GHC + Alpine + Docker + static linking < 15 MB

Hi all!

I recently had to revisit this way of deploying binaries and was pleasantly surprised ! 15 MB for a completely portable Hello world Haskell container, building in 30 seconds.

Golfed down the setup to a reasonable few lines (Dockerfile, build.sh and GH Actions file) for your reading pleasure.

Enjoy!

37 Likes

You can get down the binary size substantially by using upx (thanks Hecaté for the tip). Cabal-audit static binaries weigh 4Mb (the build takes longer than 30 seconds though ;))

8 Likes

Great, I had forgotten about UPX. In my PoC above I just strip the binary. Thanks!

First off, thank you for your educational post.

What does this mean? Docker is just a wrapper for various Linux container features, right?
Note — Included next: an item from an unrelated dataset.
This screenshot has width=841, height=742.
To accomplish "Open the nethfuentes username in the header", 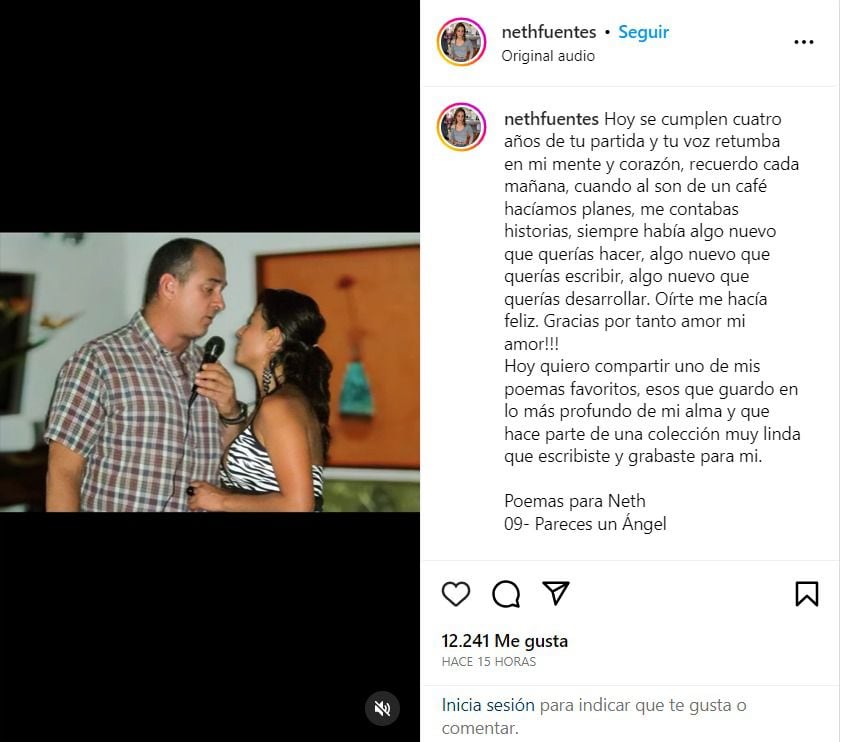I will pos(549,32).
There is no portability across CPU architectures, and there doesn’t seem to be a stable image format either.

For example

$ docker run -it gcc:5.1 /bin/bash
docker: [DEPRECATION NOTICE] 
Docker Image Format v1 and 
Docker Image manifest version 2, schema 1 support
is disabled by default and will be 
removed in an upcoming release. 
Suggest the author of docker.io/library/gcc:5.1 to upgrade the image to the OCI Format or Docker Image manifest v2, schema 2.
More information at https://docs.docker.com/go/deprecated-image-specs/.
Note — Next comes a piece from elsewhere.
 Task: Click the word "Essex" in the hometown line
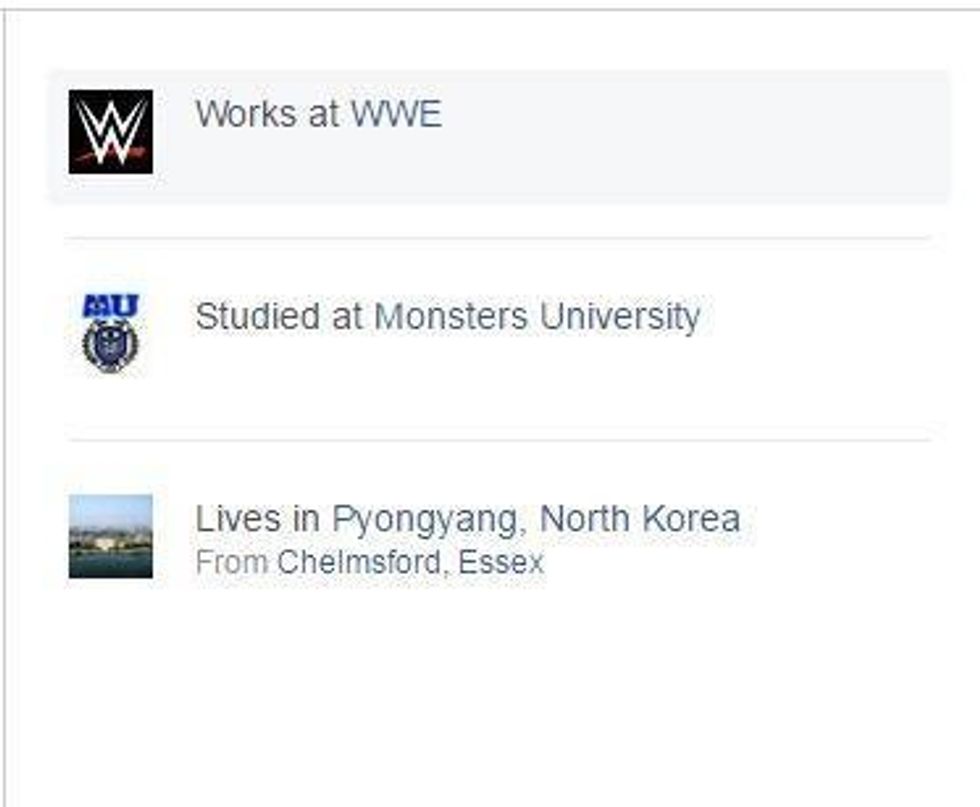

(gcc:5.2 works, for comparison)

You can’t run old CentOS images either, without adjusting your host kernel flags and adding vsyscall=emulate, whatever that means. See Bash in CentOS 5* and 6* images crashes if Docker host system is “too new”.

I find reproducibility more interesting than portability. If I can’t reproduce the binary (e.g. because the apt mirrors went down), I can’t port it to a new architecture either.

In my experience, the Docker ecosystem is extremely vulnerable to these kinds of problems, since there is no restriction on network access in containers.

inb4 nix

Cheers, always a pleasure. :slight_smile:
For others: Note that UPX creates “shims” that make it look like the binary is static, but actually links will be resolved at run-time (IIRC?), so this does not spare you from having to have a fully-static binary first and then use UPX on it.

1 Like

The plot thickens! apparently GHC doensn’t like to statically link libraries that contain TH. Will investigate…

You’re out of luck with any GHC built by Hadrian afaiu

(That’s why the ghc version in nixpkgs’ pkgsStatic is pinned to the last version that is still built with make)

Do you have a commit where you are encountering this issue?

Hi, unfortunately not as this shows up in a proprietary library.

I tried this approach as suggested by Ben : #20168: Can't build statically linked executable when Template Haskell is used · Issues · Glasgow Haskell Compiler / GHC · GitLab (starting from a bindist, configure with DYNAMIC_GHC_PROGRAMS=NO etc.) but GHC on Alpine complains about missing linker symbols and I haven’t managed to pin down the issue. I get errors similar to this one: #24044: GHC 9.6.3: Linux (x86-64): Alpine (Static, GMP bignum implementation): GHCi: unknown symbol `__gmpn_rshift' · Issues · Glasgow Haskell Compiler / GHC · GitLab

There is a proposal to validate statically-built GHC in CI which I think would be useful, especially if the validation is done together with actual Hackage libraries.

1 Like

Very Nice !
I wonder what would be a minimal size for a Yesod web server -
Currently, in my open source SAST engine I copy the binary generated by cabal to a Ubuntu image, resulting in images around 140M - it is dynamically linked so I hesitated using alpine for the libc / muslc issues

musl is perfectly fine for dynamic linking! And if you build on top of Alpine, the base image will be much smaller than a Debian.

Could you please elaborate on this? I really don’t see the connection.

I don’t know all the details but this is the issue I could find. Maybe it also applies to you.